BizTalk Server is software to help companies integrate disparate business applications and connect to business partners. Microsoft claims it has about 3,000 customers for the product, which competes with offerings from vendors including IBM Corp., webMethods Inc., Tibco Software Inc., SeeBeyond Technology Corp., and BEA Systems Inc.

Pricing for BizTalk Server 2004 will be unchanged from that of its predecessor, BizTalk Server 2002, said Eron Kelly, lead product manager for E-Business Server products. The product will be available early next year, he said, a slight delay from the earlier goal of delivering the product before the end of this year.

BizTalk Server 2004, like the 2002 version, will be sold in four editions. Enterprise Edition will cost US$25,000, Standard Edition US$7,000, Partner Edition US$1,000 and Developer Edition US$750, Microsoft said in a statement. All prices are per processor, and Developer Edition can only be used for development and testing purposes.

Microsoft is expanding its market reach with the new release by increasing the number of supported languages from four to nine.
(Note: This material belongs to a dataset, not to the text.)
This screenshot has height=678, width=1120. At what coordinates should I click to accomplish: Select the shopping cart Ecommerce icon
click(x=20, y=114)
Today the product is available in English, Japanese, French and German. Microsoft is adding Spanish, Italian, Korean, simplified Chinese and traditional Chinese, Kelly said.

Also, BizTalk Server 2004 Standard Edition will let users connect to 20 trading partners and 10 internal applications, while BizTalk Server 2004 Partner Edition will allow users to connect to three partners and three internal applications. With BizTalk Server 2002, Standard Edition allows 10 trading partners and five internal applications and Partner Edition is limited to two partners and two internal applications, Microsoft said.
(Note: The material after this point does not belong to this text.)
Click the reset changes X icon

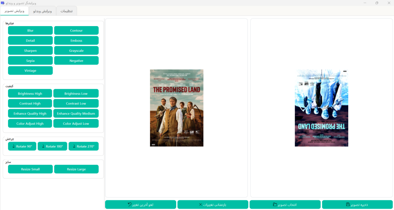click(x=200, y=205)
“We are looking to drive more adoption in the midsized market through our Standard and Partner editions,” Kelly said.

Enhancements in BizTalk Server 2004 include support for BPEL4WS (Business Process Execution Language for Web Services), integration with the Visual Studio .Net developer tool and with InfoPath and Excel, data gathering and spreadsheet products, respectively, which are part of Microsoft’s Office System, Microsoft has said.

To drive adoption of Visual Studio .Net and InfoPath, Microsoft will include a copy of each product with a BizTalk Server 2004 license, Kelly said. “We anticipate customers will buy InfoPath for more users as they start to adopt it,” he said.
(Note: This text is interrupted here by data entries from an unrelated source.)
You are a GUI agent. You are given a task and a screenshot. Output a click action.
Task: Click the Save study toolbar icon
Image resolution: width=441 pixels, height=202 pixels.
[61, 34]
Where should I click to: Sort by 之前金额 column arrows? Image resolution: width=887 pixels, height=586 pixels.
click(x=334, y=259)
Other features in BizTalk Server 2004 include single sign-on, a workflow engine and a business rules engine, Microsoft has said. The first beta of the product was released in June. There won’t be a second beta, Kelly said.

BizTalk Server 2004 will be the foundation for “Jupiter,” a project announced last year that will integrate BizTalk with two of Microsoft’s other “E-Business Server” products, Commerce Server and Content Management Server.

However, Microsoft is now taking a much broader view of Jupiter and the project. “We don’t want to be confined by those product boundaries today and look at how customers want to combine their portal and application integration infrastructure for complete e-business solutions,” said Trina Seinfeld, senior product manager at Microsoft.

Microsoft expects the fruits of the Jupiter project, which are likely to offer tight integration with products from Microsoft’s Office portfolio, to come out in 2005, in what Microsoft refers to as the “Longhorn timeframe.”

Longhorn is the code name for the next version of Windows. Microsoft watchers expect the product in late 2005 or in 2006. Microsoft is preparing a slew of products to be released around the same time as Longhorn, including a new release of Office.